In this way Linux open source graphics is just catching up with the rest of the world and this sort of model is going to be required to take better advantage of things like Intel Larrabee, the ATI GPGPU stuff, as well as OpenCT and manageable hardware acceleration for video decoding. (although I think that Linux's OSS graphics stack has such wonderful potentional since it's using a open and standardized approach.. were as with things like Nvidia's CUDA is very vendor, very hardware specific.)

Getting rid of the bits of architecture Intel didn't design

Posted Apr 26, 2009 16:59 UTC (Sun) by wilreichert (subscriber, #17680) [Link]

Intel is driving the decisions here because they're the ones paying salary to xorg developers. Sure AMD is releasing hardware specs, but how many full time open source xorg develpers have they hired to work on their hardware support? None that I'm aware of, its the distros like Redhat & SUSE doing it for them. That said, I think the Intel paid developers are considering the needs of the other video cards when these APIs are created, no one will benefit if this stuff only works on one brand of card.

Getting rid of the bits of architecture Intel didn't design

Posted Apr 27, 2009 4:01 UTC (Mon) by airlied (subscriber, #9104) [Link]

that would be 3 full-time AMD open source developers.

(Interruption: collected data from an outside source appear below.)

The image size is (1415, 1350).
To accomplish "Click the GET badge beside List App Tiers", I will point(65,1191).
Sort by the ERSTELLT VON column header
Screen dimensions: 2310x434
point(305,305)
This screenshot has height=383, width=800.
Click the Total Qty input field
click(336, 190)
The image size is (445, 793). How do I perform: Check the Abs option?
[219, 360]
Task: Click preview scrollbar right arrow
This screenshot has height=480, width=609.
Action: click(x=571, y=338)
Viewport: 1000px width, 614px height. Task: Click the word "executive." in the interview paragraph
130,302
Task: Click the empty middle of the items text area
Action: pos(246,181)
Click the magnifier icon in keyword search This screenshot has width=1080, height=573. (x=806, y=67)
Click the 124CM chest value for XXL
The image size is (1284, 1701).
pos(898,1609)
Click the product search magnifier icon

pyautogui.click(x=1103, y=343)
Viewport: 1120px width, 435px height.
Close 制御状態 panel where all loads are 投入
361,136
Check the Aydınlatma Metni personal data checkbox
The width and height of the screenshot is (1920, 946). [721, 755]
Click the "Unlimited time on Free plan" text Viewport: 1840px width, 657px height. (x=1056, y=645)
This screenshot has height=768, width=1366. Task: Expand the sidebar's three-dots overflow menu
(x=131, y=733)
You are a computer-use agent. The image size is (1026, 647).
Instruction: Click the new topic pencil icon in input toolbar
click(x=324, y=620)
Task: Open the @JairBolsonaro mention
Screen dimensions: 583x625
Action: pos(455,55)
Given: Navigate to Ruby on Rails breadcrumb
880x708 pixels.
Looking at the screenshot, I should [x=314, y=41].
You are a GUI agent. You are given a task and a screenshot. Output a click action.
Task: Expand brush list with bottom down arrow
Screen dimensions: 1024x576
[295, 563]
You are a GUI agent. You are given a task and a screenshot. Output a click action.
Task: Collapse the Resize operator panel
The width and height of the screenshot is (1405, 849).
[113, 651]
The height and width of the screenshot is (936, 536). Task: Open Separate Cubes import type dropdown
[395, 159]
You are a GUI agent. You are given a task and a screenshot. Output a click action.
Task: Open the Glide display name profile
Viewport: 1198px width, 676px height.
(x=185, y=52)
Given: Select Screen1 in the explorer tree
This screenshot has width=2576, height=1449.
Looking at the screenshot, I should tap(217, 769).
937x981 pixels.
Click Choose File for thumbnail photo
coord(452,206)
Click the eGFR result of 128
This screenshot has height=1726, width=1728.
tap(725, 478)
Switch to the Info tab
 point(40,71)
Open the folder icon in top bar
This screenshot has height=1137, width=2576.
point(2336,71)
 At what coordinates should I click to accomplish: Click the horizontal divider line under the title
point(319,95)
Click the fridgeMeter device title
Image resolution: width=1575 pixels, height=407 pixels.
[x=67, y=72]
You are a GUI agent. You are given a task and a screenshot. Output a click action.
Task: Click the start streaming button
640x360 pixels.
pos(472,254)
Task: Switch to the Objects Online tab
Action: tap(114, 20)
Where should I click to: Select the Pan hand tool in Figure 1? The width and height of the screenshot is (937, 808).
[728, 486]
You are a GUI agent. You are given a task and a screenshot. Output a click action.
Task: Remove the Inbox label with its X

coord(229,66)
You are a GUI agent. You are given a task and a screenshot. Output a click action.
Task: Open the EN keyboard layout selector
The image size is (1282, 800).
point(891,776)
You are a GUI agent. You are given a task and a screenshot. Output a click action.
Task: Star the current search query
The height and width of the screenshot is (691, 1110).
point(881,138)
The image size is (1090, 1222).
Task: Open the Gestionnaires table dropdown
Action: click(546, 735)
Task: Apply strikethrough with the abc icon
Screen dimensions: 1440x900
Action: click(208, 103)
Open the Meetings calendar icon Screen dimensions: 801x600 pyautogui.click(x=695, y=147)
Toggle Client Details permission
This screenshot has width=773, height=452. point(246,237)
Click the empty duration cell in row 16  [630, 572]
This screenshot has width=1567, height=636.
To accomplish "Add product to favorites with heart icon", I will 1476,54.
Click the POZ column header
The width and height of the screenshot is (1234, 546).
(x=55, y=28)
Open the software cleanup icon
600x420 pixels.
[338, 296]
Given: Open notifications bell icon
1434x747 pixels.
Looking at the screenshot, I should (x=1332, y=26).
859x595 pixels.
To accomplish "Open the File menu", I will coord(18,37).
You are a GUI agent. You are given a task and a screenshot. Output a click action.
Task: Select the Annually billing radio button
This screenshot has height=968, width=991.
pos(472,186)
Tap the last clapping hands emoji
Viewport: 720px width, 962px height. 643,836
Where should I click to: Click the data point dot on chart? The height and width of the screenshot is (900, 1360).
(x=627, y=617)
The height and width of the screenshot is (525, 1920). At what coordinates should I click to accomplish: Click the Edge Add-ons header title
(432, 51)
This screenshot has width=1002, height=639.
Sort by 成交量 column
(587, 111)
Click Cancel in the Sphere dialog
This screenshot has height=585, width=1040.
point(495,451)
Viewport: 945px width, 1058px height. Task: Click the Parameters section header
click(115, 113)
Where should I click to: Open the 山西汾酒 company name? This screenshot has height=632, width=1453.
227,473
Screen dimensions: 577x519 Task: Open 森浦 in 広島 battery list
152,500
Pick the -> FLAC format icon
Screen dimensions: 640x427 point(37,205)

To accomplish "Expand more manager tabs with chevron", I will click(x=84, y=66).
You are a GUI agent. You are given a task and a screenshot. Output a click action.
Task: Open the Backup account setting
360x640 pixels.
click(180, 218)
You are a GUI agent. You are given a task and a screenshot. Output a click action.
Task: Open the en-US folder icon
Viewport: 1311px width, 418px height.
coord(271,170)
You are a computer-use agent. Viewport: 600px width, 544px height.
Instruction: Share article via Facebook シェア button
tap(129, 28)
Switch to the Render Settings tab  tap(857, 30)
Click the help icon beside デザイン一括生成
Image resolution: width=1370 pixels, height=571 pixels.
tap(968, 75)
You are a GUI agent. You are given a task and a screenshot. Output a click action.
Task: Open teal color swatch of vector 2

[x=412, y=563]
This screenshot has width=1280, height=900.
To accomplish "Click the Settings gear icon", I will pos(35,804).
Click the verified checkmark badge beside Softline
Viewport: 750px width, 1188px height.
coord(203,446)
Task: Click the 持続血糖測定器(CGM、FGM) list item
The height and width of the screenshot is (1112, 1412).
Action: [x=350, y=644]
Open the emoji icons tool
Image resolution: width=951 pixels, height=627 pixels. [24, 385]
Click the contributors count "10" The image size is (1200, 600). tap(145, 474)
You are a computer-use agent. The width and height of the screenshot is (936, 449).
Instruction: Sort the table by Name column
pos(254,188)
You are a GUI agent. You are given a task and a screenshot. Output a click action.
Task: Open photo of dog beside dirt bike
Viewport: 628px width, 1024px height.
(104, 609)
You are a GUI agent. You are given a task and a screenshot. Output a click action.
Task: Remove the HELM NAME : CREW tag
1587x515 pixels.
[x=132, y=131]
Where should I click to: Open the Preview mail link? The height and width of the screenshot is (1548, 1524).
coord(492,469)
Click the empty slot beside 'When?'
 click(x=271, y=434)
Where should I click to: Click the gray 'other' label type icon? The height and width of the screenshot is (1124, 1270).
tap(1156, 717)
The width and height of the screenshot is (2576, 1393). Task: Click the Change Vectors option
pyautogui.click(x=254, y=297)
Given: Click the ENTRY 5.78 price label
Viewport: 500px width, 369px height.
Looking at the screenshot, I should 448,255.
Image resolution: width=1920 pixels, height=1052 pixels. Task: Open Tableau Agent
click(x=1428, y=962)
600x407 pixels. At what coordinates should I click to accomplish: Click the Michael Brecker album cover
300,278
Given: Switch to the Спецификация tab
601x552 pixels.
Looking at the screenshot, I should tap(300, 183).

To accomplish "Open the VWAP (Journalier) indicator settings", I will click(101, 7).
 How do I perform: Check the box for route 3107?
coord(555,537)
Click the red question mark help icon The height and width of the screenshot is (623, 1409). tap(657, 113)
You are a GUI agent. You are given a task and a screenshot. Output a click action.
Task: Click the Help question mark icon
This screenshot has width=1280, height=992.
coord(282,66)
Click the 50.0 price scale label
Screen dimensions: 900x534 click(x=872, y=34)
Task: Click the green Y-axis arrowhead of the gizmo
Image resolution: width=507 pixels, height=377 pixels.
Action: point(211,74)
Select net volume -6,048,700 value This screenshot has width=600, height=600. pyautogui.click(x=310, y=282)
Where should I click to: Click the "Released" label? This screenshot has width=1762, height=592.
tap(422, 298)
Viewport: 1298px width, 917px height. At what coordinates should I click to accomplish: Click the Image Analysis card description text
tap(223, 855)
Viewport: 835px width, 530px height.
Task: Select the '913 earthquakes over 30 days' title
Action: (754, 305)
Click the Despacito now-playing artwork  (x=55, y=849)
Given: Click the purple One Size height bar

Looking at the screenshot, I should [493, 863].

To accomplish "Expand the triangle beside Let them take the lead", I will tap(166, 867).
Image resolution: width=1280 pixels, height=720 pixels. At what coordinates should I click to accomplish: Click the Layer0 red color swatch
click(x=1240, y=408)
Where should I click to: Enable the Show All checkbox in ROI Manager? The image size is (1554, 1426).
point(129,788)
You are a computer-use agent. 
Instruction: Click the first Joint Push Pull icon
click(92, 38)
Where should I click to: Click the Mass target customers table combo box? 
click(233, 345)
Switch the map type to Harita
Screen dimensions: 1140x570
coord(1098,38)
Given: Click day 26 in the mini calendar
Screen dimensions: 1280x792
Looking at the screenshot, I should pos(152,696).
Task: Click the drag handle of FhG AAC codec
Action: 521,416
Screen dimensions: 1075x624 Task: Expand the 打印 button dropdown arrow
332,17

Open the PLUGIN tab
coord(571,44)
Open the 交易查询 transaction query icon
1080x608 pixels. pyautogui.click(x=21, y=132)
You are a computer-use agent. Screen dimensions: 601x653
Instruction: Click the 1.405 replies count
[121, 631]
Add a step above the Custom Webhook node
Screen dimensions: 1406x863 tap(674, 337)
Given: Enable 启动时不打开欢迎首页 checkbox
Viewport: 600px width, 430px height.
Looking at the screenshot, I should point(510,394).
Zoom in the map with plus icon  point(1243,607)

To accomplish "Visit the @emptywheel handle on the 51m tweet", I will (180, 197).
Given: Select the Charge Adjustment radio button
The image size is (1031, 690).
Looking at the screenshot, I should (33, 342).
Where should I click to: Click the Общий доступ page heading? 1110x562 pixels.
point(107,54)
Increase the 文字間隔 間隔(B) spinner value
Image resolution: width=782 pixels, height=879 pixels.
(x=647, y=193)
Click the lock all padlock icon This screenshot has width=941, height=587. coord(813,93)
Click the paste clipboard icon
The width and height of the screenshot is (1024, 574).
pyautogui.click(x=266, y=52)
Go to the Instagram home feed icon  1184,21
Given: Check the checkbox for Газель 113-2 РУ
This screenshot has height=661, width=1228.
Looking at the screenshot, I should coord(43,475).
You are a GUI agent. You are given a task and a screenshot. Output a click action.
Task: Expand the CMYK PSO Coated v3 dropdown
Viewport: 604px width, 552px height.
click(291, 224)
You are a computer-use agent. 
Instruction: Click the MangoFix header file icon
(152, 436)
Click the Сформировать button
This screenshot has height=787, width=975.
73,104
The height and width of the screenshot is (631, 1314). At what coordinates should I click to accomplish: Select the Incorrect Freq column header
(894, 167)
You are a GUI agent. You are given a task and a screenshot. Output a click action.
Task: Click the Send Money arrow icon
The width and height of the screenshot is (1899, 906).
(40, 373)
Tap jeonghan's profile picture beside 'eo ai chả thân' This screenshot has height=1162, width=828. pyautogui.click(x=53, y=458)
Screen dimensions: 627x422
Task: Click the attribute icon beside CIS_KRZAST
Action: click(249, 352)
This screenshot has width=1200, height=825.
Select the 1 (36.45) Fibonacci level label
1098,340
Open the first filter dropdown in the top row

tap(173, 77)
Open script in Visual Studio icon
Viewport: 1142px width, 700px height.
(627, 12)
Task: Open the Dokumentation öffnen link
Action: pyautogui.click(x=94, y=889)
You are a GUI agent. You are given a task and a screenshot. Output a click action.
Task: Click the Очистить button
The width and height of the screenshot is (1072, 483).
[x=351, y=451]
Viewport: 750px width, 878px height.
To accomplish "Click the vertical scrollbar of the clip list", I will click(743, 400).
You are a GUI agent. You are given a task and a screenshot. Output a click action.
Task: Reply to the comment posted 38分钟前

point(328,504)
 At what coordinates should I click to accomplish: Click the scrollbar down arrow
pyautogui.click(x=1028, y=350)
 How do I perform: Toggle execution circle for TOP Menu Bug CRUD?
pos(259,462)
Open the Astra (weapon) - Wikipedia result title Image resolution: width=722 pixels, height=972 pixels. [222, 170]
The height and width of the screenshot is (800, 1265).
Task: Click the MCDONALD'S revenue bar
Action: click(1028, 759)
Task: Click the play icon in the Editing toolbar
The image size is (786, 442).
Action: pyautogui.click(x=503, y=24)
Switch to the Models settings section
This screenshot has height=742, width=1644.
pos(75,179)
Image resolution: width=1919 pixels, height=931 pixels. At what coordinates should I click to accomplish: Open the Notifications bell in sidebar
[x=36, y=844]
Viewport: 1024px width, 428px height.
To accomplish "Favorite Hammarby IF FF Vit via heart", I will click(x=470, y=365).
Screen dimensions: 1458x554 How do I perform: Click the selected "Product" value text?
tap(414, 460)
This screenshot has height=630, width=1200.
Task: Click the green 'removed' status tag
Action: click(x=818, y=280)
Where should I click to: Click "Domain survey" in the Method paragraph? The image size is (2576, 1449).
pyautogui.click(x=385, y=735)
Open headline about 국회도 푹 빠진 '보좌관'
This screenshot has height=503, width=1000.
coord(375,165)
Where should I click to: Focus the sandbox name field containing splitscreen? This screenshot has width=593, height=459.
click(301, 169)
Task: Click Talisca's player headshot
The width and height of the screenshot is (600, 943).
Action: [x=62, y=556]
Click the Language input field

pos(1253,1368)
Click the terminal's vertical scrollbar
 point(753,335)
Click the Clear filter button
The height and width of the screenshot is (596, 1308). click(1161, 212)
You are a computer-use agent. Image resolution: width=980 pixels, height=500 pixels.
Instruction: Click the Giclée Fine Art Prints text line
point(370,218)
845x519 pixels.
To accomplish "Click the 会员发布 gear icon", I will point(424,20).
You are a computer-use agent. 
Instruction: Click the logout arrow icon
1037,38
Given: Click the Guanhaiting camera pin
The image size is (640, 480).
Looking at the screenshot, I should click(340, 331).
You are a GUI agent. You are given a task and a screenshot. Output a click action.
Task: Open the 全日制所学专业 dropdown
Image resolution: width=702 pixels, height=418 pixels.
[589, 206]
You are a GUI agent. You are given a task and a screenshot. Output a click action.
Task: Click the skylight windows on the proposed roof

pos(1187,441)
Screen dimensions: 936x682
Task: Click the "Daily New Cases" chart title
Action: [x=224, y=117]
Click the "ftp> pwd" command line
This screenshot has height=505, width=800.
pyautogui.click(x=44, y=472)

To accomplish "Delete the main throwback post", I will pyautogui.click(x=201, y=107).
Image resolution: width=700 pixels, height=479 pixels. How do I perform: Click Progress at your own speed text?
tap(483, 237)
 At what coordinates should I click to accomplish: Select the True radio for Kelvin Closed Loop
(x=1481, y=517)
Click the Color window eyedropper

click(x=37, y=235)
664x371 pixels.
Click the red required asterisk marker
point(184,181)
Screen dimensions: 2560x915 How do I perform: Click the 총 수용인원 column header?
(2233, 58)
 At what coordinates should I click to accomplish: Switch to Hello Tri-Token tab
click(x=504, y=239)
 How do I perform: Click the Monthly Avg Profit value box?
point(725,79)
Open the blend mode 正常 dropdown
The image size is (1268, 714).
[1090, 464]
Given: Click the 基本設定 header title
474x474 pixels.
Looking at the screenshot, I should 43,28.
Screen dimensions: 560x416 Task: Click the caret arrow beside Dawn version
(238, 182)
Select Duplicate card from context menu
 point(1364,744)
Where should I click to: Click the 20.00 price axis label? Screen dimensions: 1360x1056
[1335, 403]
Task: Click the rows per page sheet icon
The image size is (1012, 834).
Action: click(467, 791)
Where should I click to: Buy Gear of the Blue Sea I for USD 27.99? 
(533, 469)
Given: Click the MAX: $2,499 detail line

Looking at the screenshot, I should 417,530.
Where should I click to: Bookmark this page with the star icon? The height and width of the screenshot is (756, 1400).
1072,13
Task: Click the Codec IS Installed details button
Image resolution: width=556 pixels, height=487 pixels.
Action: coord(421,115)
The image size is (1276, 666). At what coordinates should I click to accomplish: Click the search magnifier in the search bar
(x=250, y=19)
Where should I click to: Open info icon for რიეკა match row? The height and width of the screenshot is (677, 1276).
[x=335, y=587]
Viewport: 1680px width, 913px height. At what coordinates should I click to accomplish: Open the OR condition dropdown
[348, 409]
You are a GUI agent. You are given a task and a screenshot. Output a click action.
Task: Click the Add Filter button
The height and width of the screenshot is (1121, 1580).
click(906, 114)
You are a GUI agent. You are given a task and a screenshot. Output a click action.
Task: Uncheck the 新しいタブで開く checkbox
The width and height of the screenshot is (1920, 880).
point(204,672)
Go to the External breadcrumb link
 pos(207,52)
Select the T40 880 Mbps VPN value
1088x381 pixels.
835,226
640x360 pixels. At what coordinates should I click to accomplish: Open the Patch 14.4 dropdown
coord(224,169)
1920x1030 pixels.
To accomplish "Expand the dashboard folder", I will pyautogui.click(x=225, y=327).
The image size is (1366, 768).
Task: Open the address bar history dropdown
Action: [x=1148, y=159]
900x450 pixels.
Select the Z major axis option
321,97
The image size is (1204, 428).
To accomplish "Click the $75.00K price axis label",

They are mainly concentrating on getting initial working 3D code for the current batch of chips at least useable before going ahead with getting the other bits.

Getting rid of the bits of architecture Intel didn't design

Posted Apr 27, 2009 4:36 UTC (Mon) by wilreichert (subscriber, #17680) [Link]

Excellent, I'm thrilled to be wrong here. Perhaps its a problem of perception then - one doesn't see too many @amd.com emails on the xorg / mesa mailing lists.

Packard on the state of Linux graphics

Posted Apr 26, 2009 1:38 UTC (Sun) by obi (subscriber, #5784) [Link]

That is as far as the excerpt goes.